Recognizing that there was still an audience for
the brand of smart-alecky Old West humor he perfected on the 1957–1962 TV
series Maverick, leading man James
Garner dove back into cowboy comedy with Support
Your Local Sheriff! (1969), a harmless romp about an opportunistic quick-draw
artist who becomes the lawman in a frontier town, despite his frequent claims
that he’s just passing through. The movie didn’t leave much room for a sequel,
since the final scene explained how the characters’ lives turned out, so Garner
(whose company produced Sheriff and
its sequel) took a novel route—he commissioned an entirely new story, with a
fresh set of characters, but then used a similar title and much of the original
film’s supporting cast, thereby promising audiences they’d get more of the same.
This type of quasi-continuation was not unprecedented, particularly in family
movies, because Disney used this technique to elongate several of its
live-action franchises, and, indeed, Support
Your Local Gunfighter is a G-rated trifle in the Disney vein (although it
was a United Artists release).
Garner plays Latigo Smith, a gambler on the run from a
romantic entanglement with an overbearing madam. Hiding out in a mining town, Latigo
runs various schemes—e.g., posing as the business representative for a
gunfighter (Jack Elam) who isn’t really a gunfighter—but mostly he gets into
harmless high jinks with colorful locals.
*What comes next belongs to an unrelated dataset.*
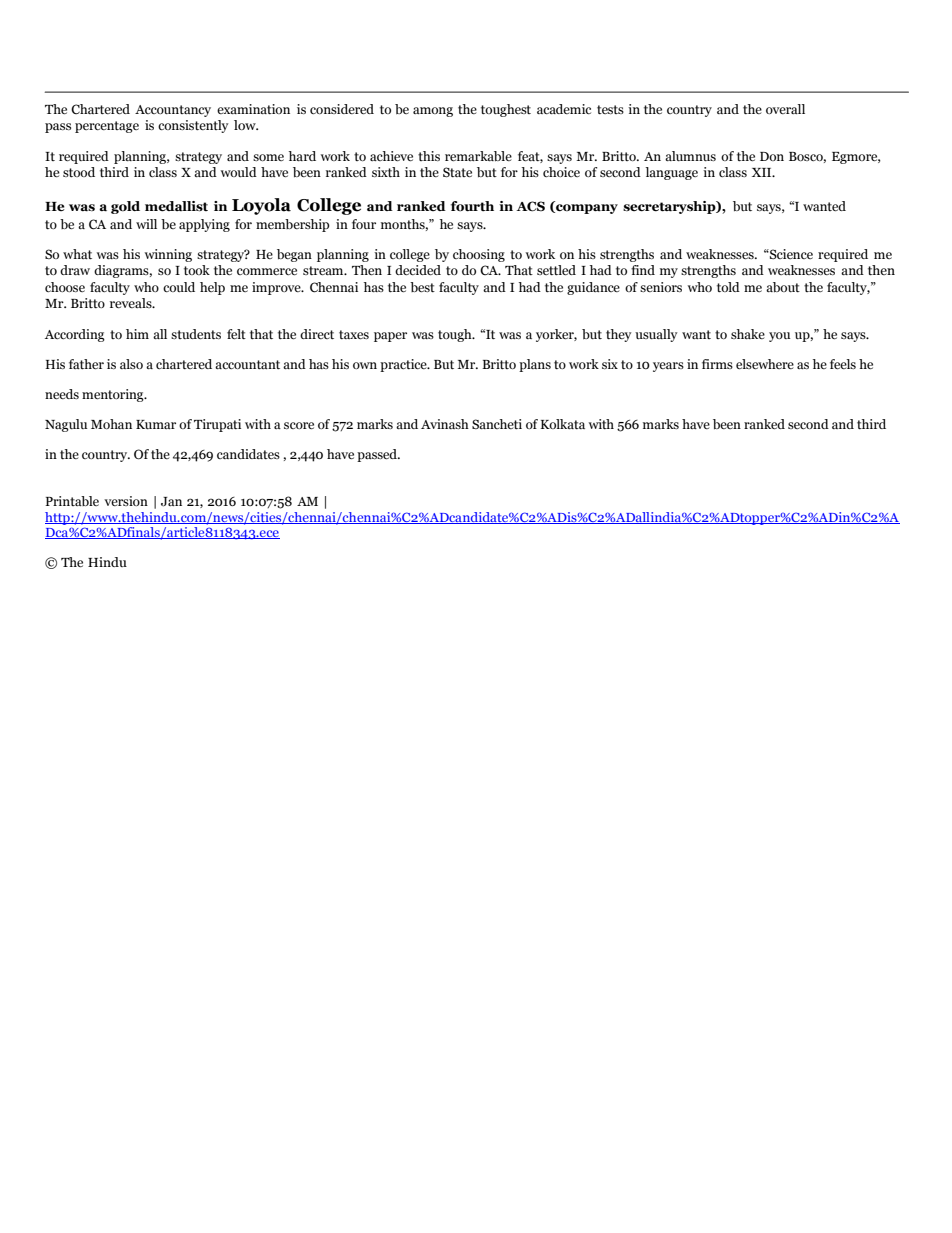 Image resolution: width=952 pixels, height=1233 pixels. Describe the element at coordinates (445, 424) in the screenshot. I see `Avinash` at that location.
The picture is chipper and
fast-paced, with wall-to-wall cartoony music, and veteran character players
including Henry Jones, Harry Morgan, and Dub Taylor ensure that everything
feels safe and predictable. James Edward Grant’s script has a few witty lines,
but the jokes are mostly of the painfully obvious variety. Case in point: The local vet (Taylor) indicates that his current patients are donkeys and says, “You got a pain in the ass, you come see Doc Schultz!” Leading lady
Suzanne Pleshette grumbles her way through a drab performance as a tomboy, and
Elam’s comedy chops mollify the fact that he’s playing yet another amiable
cow-town grotesque. As for the star, Garner’s charm is peerless as always.
Unfortunately, there’s not much difference between this picture and an average Maverick episode.